もちろん、私も「100パーセントずっと健康な人」ではありません。気にかけている項目もありますし、もともと持っている体質もあります。人間はだれもが、どこかに弱いところを持っているものです。それでも、食事・運動・睡眠という、自分でコントロールできることを整えておけば、大きくは崩れずにいられる。これは、私自身が身をもって感じていることです。

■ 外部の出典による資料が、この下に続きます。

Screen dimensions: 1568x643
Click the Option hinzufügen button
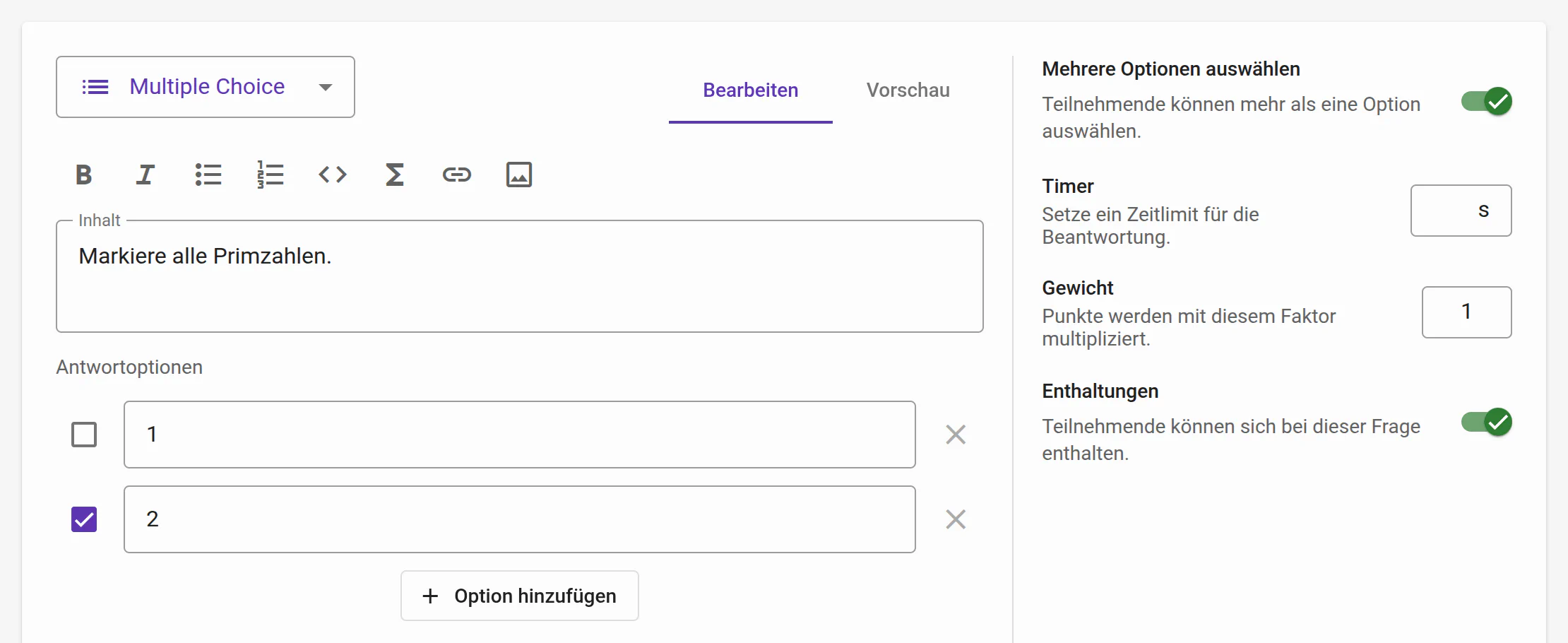click(520, 596)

大切なのは、完璧な食事ではありません。今日できたこと、続けられそうなことを、ひとつずつ選ぶことです。あなたなら、まずどれから始めてみたいですか。
今日からできる、最初のひとつ
3回にわたってお話ししてきましたが、覚えておいてほしいのは、たったこれだけです。
- 野菜やたんぱく質を先に、糖質は最後に
- 発酵食品と食物繊維で、腸を整える
- 食後に10分、歩いてみる
病名がつく前の毎日にこそ、体を変える力があります。今日の一皿、今日の一歩から、いっしょに始めてみませんか。
参考文献
- Shukla AP, et al. Food Order Has a Significant Impact on Postprandial Glucose and Insulin Levels. Diabetes Care. 2015;38(7):e98-e99. doi:10.2337/dc15-0429
- Wastyk HC, et al. Gut-microbiota-targeted diets modulate human immune status. Cell. 2021;184(16):4137-4153. doi:10.1016/j.cell.2021.06.019
※本記事は一般的な健康情報の提供を目的としたもので、個別の診断・治療に代わるものではありません。引用した研究には少人数を対象とした研究が含まれ、すべての方に同じ結果を保証するものではありません。持病のある方や治療中の方は、自己判断で食事を大きく変えず、主治医や管理栄養士にご相談ください。